For some, this was yet more evidence their once-favourite band had totally lost whatever credibility they could lay claim to before the nineties happened and they didn't love them anymore, but the mood of a hugely successful group of millionaires pouring their fortunes - or part of their fortunes, they weren't stupid - into a movie that not so many were going to actively seek out, had a devil may care quality that appealed, even if you were not so much a follower of the music. As in the Zep effort, we were treated to narrative inserts throughout though this was strictly one plot, albeit a rambling one, though there were endeavours to integrate that into the concert as well as the seeming apocalypse outside the stadium affecting what is happening inside.

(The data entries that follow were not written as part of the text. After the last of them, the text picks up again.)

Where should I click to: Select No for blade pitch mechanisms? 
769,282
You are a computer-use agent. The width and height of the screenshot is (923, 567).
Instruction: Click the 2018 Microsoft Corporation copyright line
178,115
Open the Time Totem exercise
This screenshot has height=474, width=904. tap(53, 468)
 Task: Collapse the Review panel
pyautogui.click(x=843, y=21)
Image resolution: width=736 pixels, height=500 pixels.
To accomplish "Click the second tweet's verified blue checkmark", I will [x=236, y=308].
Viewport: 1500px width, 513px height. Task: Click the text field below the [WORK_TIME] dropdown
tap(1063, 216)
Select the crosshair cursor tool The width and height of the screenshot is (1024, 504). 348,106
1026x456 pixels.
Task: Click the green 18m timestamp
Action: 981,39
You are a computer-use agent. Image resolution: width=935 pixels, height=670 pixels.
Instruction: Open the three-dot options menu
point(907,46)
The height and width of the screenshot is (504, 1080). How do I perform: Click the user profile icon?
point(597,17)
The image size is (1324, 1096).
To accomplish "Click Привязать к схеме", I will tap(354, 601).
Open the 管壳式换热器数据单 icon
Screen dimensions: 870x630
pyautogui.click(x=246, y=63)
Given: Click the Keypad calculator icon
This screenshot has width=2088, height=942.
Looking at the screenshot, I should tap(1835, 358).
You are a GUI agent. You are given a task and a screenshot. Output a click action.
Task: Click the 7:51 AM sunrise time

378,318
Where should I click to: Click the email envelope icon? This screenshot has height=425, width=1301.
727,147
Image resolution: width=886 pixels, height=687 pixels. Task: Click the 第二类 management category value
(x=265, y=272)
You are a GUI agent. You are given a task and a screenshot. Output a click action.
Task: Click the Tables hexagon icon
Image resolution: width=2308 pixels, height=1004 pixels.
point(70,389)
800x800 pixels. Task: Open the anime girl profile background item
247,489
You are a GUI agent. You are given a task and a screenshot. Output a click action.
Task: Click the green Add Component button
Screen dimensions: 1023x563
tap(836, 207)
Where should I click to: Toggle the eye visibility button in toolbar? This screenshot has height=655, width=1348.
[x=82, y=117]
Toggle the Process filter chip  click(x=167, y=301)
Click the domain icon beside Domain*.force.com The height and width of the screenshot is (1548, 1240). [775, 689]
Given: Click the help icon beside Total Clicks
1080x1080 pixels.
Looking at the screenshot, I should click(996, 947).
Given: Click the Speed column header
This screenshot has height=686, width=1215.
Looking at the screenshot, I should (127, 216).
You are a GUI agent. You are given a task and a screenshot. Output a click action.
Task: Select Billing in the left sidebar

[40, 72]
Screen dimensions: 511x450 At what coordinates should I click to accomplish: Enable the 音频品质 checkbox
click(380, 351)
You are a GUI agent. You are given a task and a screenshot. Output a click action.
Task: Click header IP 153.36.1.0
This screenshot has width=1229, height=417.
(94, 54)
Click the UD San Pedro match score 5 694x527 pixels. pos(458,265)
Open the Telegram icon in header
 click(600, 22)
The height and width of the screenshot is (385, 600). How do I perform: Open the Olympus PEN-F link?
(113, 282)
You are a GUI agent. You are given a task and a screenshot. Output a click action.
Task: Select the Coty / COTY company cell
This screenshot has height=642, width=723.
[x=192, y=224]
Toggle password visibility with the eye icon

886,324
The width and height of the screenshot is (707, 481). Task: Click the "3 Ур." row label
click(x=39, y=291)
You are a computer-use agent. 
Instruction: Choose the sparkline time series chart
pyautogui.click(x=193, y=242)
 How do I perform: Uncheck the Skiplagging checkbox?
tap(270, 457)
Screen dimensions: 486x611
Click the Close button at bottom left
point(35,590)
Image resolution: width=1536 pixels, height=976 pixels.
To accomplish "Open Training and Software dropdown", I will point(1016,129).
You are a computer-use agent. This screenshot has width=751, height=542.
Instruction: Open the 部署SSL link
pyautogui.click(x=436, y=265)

That said, it wasn't as if the songs were interrupted throughout, for while there were bits where the show supposedly "broke down" we still got a generous amount of the by now middle-aged rockers strutting their stuff on stage. Fans would recognise every number, but if you had but a glancing familiarity with the band then the sounds of the likes of One, Nothing Else Matters and of course Enter Sandman would perhaps tug on your memory more than you might have expected: even for a band which mostly relied on albums and concerts to raise their profile, you could still observe there was something of the greatest hits about this performance. For a collection of blokes who were at this point no spring chickens, they still impressed with technique and energy of a band half their age.
Of course, there are many who will never forgive them for making free music downloads illegal (or something) and thus would gloat at Through the Never's seeming bloated rock star folly, but if you thought it was largely for uncritical adherents of Metallica you may wish to give it a chance. Yes, it was pretentious - never mind how every song is death-obsessed, but the plot was too - yet there was a sense of them amusing themselves that proved infectious, including the fact that this storytelling by committee had conjured something so self-consciously vague on the specifics of what precisely was meant to be going on with Trip. Since we see him take a pill just before his latest errand, is he hallucinating the anarchy we witness next, and if so how does it come to affect the concert? With some excellent props inside (the giant electric chair is especially good), outside complemented them nicely as Trip struggles throughout a riot and apparently the attentions of one of the Four Horsemen of the Apocalypse, so if it was silly, you also appreciated seeing Metallica splash out for the sheer hell of it.